WHAT THIS TASK INVOLVES: Among the records below, find each line that includes the string "menu" and copy it.

DATA:
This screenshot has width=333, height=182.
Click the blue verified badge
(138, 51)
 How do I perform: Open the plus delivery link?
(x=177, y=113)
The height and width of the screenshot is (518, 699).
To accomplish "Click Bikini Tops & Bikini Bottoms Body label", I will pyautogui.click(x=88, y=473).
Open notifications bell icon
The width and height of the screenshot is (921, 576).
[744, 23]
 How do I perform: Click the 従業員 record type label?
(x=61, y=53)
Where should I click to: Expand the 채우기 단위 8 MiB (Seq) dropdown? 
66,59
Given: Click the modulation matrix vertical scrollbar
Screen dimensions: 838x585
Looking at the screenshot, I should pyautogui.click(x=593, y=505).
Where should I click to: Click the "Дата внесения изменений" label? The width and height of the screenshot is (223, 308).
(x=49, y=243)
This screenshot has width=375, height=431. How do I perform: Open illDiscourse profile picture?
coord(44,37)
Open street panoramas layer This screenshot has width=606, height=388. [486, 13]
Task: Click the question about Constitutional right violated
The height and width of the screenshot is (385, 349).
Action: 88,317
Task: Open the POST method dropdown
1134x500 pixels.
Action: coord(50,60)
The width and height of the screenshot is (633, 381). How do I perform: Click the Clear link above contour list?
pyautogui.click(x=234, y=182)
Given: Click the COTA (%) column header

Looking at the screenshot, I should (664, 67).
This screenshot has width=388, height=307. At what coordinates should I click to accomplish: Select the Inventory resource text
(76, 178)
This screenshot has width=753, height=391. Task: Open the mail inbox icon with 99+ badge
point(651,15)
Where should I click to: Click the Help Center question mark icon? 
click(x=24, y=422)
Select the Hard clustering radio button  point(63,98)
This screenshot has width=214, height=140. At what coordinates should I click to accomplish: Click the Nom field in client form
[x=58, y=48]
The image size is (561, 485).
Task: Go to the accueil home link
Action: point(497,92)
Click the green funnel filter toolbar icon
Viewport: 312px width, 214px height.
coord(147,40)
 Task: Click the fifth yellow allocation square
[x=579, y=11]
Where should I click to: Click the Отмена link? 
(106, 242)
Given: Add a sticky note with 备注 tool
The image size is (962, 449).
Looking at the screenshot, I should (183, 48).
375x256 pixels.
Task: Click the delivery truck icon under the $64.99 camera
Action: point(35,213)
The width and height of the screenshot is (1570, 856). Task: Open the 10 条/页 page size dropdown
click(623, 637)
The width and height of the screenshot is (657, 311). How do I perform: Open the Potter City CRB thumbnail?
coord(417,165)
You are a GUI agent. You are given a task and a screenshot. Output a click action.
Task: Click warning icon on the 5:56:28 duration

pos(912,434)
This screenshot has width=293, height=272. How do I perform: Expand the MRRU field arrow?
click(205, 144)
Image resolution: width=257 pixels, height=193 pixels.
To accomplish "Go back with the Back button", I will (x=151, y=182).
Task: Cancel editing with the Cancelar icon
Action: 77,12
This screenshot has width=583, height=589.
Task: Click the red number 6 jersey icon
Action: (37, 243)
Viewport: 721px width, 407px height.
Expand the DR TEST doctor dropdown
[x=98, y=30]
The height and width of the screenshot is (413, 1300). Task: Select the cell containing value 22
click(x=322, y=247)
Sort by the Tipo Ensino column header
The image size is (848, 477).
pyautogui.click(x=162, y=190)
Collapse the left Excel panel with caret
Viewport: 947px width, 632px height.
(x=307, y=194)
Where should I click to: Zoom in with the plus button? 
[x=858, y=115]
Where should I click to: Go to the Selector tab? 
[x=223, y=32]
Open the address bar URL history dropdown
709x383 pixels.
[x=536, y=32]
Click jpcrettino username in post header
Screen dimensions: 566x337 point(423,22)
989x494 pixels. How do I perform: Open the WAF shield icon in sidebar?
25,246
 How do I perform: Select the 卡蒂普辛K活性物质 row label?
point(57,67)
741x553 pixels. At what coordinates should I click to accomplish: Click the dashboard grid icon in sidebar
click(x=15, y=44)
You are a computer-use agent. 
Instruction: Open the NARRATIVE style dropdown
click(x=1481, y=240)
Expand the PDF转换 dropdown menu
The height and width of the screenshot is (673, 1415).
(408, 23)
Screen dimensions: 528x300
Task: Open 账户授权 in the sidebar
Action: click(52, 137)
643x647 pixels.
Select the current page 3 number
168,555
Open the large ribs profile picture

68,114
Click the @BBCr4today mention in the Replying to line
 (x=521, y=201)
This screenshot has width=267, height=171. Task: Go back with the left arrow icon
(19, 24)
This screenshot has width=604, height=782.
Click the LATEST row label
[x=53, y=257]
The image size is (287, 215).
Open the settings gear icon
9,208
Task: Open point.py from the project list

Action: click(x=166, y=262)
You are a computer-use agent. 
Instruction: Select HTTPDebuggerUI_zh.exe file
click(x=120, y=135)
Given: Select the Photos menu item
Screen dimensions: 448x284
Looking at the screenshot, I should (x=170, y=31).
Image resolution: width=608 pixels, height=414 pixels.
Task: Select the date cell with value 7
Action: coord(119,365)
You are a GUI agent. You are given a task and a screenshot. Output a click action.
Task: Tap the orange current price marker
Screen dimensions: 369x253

ANSWER SPACE:
Expand the PDF转换 dropdown menu
Given: Select the Photos menu item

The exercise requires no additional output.